| Brief |
Begin at the line containing "Image resolution: width=574" and retype each line through the end of the records exactly. Include nothing else and no pictures.

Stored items
+--

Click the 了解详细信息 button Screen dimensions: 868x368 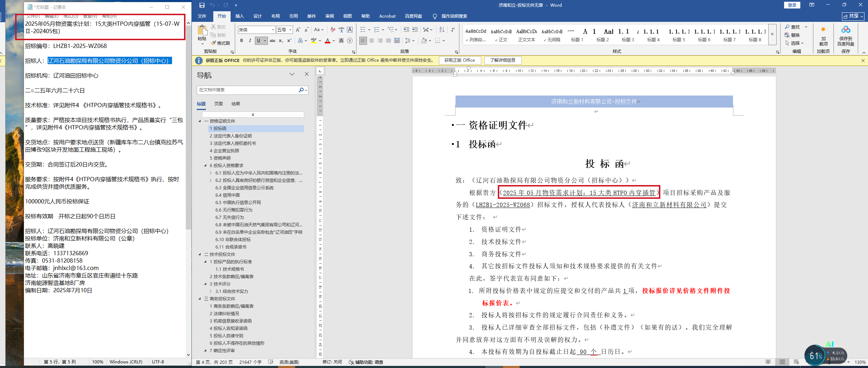tap(502, 60)
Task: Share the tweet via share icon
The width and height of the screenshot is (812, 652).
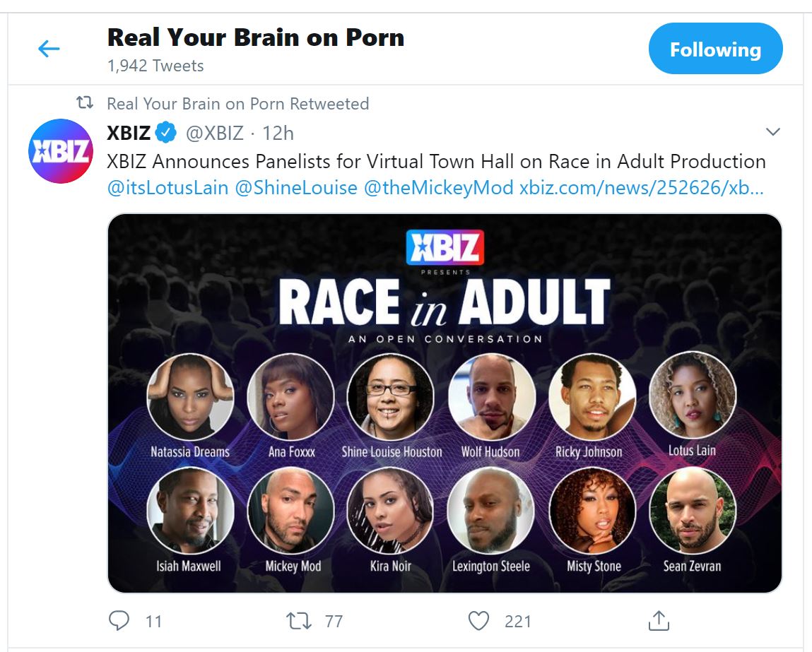Action: [659, 620]
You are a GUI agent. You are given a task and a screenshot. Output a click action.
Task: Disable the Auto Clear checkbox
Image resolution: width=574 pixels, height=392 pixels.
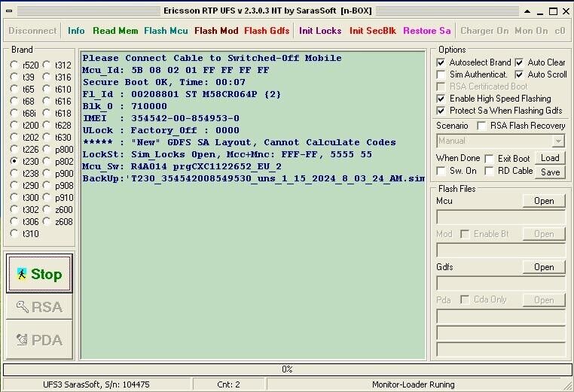click(520, 62)
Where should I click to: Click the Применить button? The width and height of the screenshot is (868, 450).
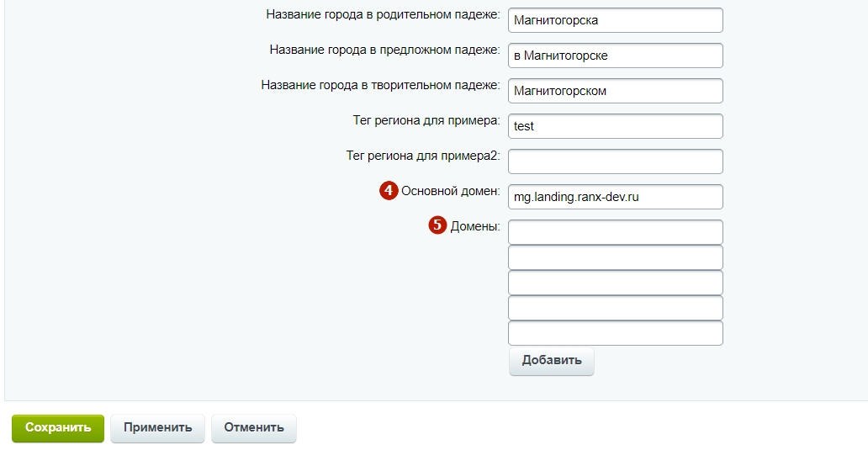click(158, 428)
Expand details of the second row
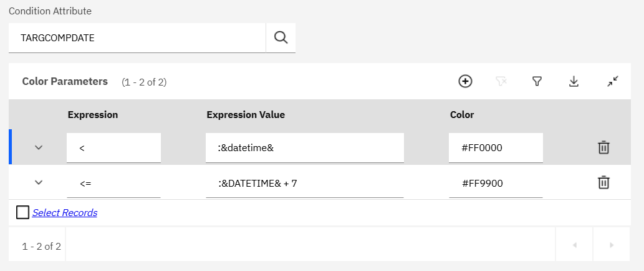This screenshot has width=644, height=271. pyautogui.click(x=39, y=182)
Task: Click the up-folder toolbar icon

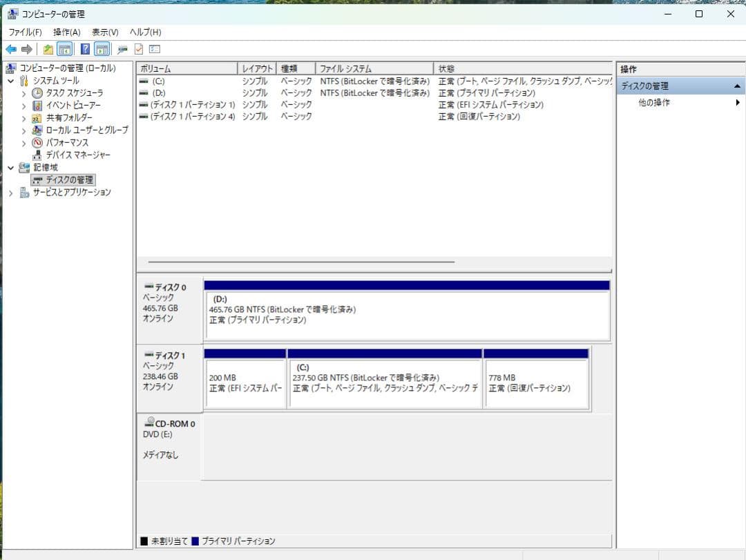Action: pyautogui.click(x=49, y=48)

+--

| Your response |
Image resolution: width=574 pixels, height=392 pixels.
click(520, 62)
Where should I click to: Click the Применить button? The width and height of the screenshot is (868, 450).
click(158, 428)
Expand details of the second row
This screenshot has width=644, height=271. pyautogui.click(x=39, y=182)
Task: Click the up-folder toolbar icon

Action: pyautogui.click(x=49, y=48)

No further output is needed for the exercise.